Mais avant que ces mots ne soient prononcés, l’homme s’estompa, puis… disparut.
Au même moment, Kojou se rendit compte que l’île en ruines avait commencé à se dissiper silencieusement, se transformant en minuscules particules de lumière.
Elle avait commencé à s’estomper et à disparaître, comme un souvenir d’il y a longtemps…
« Des restes de pensées… ou quelque chose comme ça ? »
Kojou ressentit une grande nervosité en observant le paysage qui se consumait dans les ténèbres tout autour de lui, car le sol artificiel sous les pieds de Kojou, et même la chair et le sang de Kojou, commençaient lentement à se dissiper.
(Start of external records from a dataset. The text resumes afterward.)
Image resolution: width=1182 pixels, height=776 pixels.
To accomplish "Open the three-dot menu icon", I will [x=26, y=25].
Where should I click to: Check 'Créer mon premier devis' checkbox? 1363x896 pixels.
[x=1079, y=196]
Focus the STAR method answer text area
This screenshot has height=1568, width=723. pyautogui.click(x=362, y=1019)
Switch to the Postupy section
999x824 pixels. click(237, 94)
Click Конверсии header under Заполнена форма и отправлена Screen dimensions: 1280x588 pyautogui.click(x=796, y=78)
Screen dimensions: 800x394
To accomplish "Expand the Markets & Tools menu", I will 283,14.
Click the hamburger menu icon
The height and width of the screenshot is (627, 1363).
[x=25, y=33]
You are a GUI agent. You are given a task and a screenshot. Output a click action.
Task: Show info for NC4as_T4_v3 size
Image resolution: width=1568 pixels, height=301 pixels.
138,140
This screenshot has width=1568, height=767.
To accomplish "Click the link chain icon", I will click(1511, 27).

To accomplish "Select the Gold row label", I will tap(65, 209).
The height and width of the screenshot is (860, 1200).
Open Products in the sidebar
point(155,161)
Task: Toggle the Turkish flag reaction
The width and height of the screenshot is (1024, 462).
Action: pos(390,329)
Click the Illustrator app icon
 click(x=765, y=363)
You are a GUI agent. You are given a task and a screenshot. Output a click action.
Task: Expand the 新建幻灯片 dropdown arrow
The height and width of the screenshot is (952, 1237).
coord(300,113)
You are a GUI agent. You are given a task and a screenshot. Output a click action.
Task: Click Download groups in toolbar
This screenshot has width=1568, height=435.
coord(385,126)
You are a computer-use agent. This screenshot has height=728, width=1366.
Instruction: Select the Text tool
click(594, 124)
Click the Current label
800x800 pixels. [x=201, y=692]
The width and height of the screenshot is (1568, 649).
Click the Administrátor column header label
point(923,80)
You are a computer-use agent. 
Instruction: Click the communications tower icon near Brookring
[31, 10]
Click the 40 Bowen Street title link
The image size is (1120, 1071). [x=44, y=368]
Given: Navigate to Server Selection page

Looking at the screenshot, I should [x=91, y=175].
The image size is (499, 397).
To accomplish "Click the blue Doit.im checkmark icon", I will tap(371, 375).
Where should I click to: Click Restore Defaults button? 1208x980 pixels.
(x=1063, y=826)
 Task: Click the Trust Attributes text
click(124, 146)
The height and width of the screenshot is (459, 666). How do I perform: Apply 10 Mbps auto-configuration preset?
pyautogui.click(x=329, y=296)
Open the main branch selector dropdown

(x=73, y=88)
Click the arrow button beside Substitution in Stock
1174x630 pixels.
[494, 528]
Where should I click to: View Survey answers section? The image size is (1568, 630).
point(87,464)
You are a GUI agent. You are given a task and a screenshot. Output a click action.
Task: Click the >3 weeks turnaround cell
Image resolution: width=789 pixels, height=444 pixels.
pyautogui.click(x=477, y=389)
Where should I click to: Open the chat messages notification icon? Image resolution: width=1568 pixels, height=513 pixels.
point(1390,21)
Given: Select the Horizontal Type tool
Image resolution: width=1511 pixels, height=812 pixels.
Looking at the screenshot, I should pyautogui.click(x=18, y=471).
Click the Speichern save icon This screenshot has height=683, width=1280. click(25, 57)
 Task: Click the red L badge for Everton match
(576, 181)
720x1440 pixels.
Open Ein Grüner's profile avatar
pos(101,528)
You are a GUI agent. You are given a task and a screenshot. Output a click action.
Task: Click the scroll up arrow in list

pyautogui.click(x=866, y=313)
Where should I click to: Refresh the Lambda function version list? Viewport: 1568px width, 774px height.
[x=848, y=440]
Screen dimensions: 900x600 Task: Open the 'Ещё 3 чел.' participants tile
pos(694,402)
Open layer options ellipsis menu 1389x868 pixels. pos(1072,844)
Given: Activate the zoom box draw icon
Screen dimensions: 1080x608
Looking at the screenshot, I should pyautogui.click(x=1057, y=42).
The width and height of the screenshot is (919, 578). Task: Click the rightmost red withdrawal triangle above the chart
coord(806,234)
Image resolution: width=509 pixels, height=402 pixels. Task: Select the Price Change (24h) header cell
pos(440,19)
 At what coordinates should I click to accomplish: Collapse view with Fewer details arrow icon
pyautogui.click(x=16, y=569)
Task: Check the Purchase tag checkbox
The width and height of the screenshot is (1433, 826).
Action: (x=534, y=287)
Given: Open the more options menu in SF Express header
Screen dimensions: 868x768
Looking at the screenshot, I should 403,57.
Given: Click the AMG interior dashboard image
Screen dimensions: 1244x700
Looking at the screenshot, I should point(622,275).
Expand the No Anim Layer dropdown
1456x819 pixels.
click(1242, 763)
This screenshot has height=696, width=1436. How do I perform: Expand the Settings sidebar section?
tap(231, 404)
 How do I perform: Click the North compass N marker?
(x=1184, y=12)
Tout émettait une lumière pâle en fondant, disparaissant dans le vide.
« Argh… Ce n’est pas bon… »
Kojou serra les dents en subissant l’invasion féroce de Nod.
Vais-je disparaître dans un endroit pareil ? pensa-t-il, la rancœur et la colère se répandant en lui.
Mais dans l’état actuel des choses, Kojou n’avait aucun pouvoir pour résister à son anéantissement. Il en aurait été de même s’il avait conservé ses pouvoirs de vampire. Après tout, seul l’effet d’oscillation divine du Loup de la dérive des neiges pouvait s’opposer à l’invasion de Nod.
La lance d’argent que seule Yukina possédait —
« Qu’est-ce que… ! ? »
À l’instant où la vue de Yukina et de la lance surnommée le Loup de la dérive des neiges apparut dans son esprit, une douleur féroce traversa la main droite de Kojou.
C’était comme s’il avait reçu une soudaine secousse d’un circuit invisible incrusté dans le dos de sa main, envoyant de l’électricité à travers lui.
L’instant d’après, l’assaut sur le corps de Kojou… s’arrêta.
Tout autour de Kojou, une membrane transparente et rayonnante, semblable à une bulle de savon, l’enveloppait. Cette membrane protégeait Kojou du vide noir.
« Une barrière ? Cette lumière… C’est la même que celle du Loup de la dérive des neiges… »
Kojou murmura, étonné lorsqu’il comprit la véritable nature de la membrane lumineuse qui avait stoppé l’avancée de Nod.
Sans aucun doute, c’était une barrière à effet d’oscillation divine qui avait sauvé Kojou du danger de l’anéantissement. Il avait vu et se souvenait de Yukina employant des techniques similaires à plusieurs reprises.
Pourtant, Yukina n’était pas là. Et pourtant, un effet d’oscillation divine aussi puissant avait été intégré à la main droite de Kojou — il ne pouvait penser qu’à une seule possibilité.
« Papernoise… À l’époque, elle devait… ! »
L’étrange blessure qui aurait été encore gravée sur sa main droite avait disparu. La sensation perdue dans sa main droite était revenue. Au dernier instant de leur affrontement, Koyomi Shizuka avait scellé la main droite de Kojou avec un rituel de barrière.
Consciente qu’elle ne pouvait pas empêcher Kojou de quitter l’île d’Itogami, elle avait souscrit une police d’assurance. Elle avait secrètement placé dans Kojou un atout qui pouvait le sauver de l’anéantissement s’il rencontrait un ennemi capable de manipuler l’empiétement du Nod — sans que Kojou ne s’en doute.
Kiriha Kisaki avait identifié ce qui avait été gravé dans sa main droite comme un rituel de scellement. Cependant, les sceaux ne se limitaient pas à empêcher l’adversaire de s’échapper. Selon les circonstances, les sceaux étaient utilisés pour protéger ce qui se trouvait à l’intérieur. C’est ce dernier que Koyomi Shizuka avait gravé sur Kojou.